David W. Tovar, porta-voz do Walmart, afirmou que quaisquer decisões em torno da contratação ou da dispensa de Moehring e Jorgensen não seriam feitas "sem a interferência do comitê de auditoria". O grupo também pode se expressar durante as avaliações anuais", diz Tovar.

"Temos confiança de que possuímos a estrutura corporativa correta para lidar com uma conformidade forte e eficaz, além de um programa de ética com alcance mundial", afirma Tovar. "Nossos diretores de ética e de conformidade respondem diretamente ao comitê de auditoria independente, com frequência e sempre que necessário."

Outras questões giram em torno de alguns executivos que ainda estão na empresa e foram, de alguma forma, afetados pelos escândalos. Um desses executivos, Kenneth H. Senser, era vice-presidente global de segurança, aviação e viagens em 2005, e estava intimamente envolvido na investigação das acusações de suborno no México. Atualmente, sua posição na empresa parece ter mudado muito pouco.

Tovar ressalta que os investigadores federais têm ciência do papel de Senser e de que "a empresa continua a confiar em sua capacidade de fazer o serviço". As investigações de Práticas Internacionais de Corrupção não são supervisionadas por Senser e sua equipe.

Michael T. Duke, que era diretor do Wal-Mart International em 2005, continua no conselho diretivo da empresa. Duke veio a se tornar executivo-chefe, posto do qual se aposentou este ano.

Em maio, a Institutional Shareholder Services, um influente grupo de consultoria para acionistas, recomendou um voto contrário à presença de Duke no conselho diretivo, afirmando estar preocupada com o fato de que os investidores do Walmart ainda não saberem se algum executivo havia sido responsabilizado pelo caso de corrupção.

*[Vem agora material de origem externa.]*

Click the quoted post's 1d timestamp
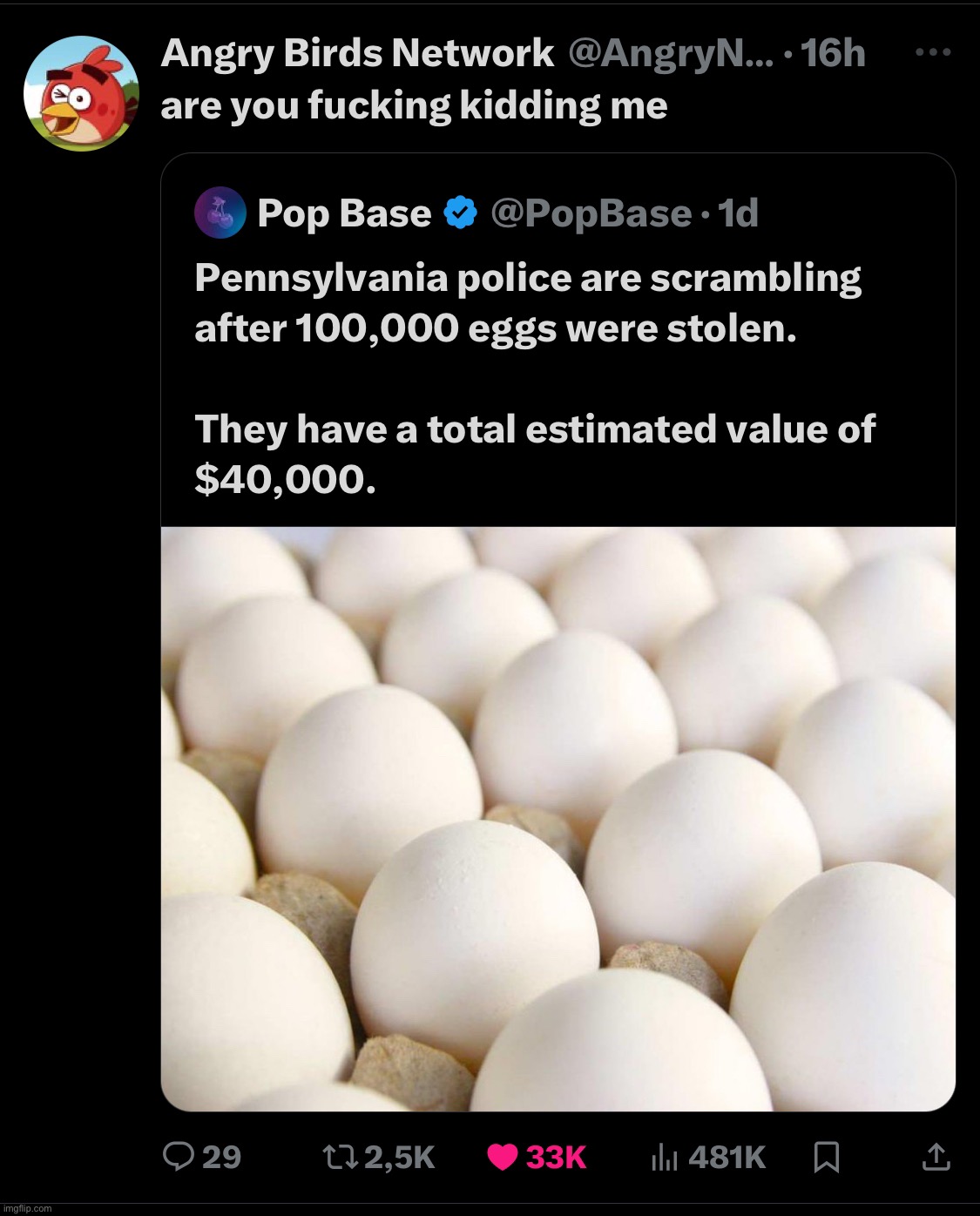 point(738,213)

Questionado se alguns dos executivos dos quadros mais altos haviam sido afastados por conta dos escândalos de corrupção, Tovar não quis negar de forma generalizada. Ao invés disso, afirma que eles deixaram a empresa por uma série de razões, indicando as explicações dadas no momento de sua saída. A empresa não afirmou que esses executivos saíram em função dos escândalos.

Tovar nega explicitamente que a investigação tenha afetado dois executivos: Scott e Duke.

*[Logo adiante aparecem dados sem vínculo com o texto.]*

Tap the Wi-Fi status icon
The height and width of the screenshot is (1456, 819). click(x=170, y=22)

"Uma das perguntas que você deve estar se fazendo é: 'Isso é resultado da investigação?'", disse Tovar a respeito da saída dos dois. "E eu responderia que não."

Tovar ressalta que Scott havia deixado o conselho diretivo porque a empresa preferia ter apenas um ex-diretor executivo no conselho por vez, e que o posto agora seria ocupado por Duke que, segundo Tovar, estaria se aposentando depois de uma longa carreira.

Mandar funcionários embora pela porta dos fundos durante investigações de corrupção é uma prática comum, segundo os especialistas. Porém, Stephen M. Davis, diretor associado dos Programas de Governança Corporativa da Faculdade de Direito de Harvard afirmou que, do ponto de vista dos investidores, se esse é o caminho escolhido pelo Walmart, a questão não é se a prática é comum, mas se é suficiente.

"Quando se trata de uma empresa como o Walmart, que é tão importante para os portfólios dos investidores, para o mundo dos consumidores e para o mercado de trabalho", afirma Davis, "é preciso ser mais aberto com a empresa como um todo, para que seja possível recuperar a confiança".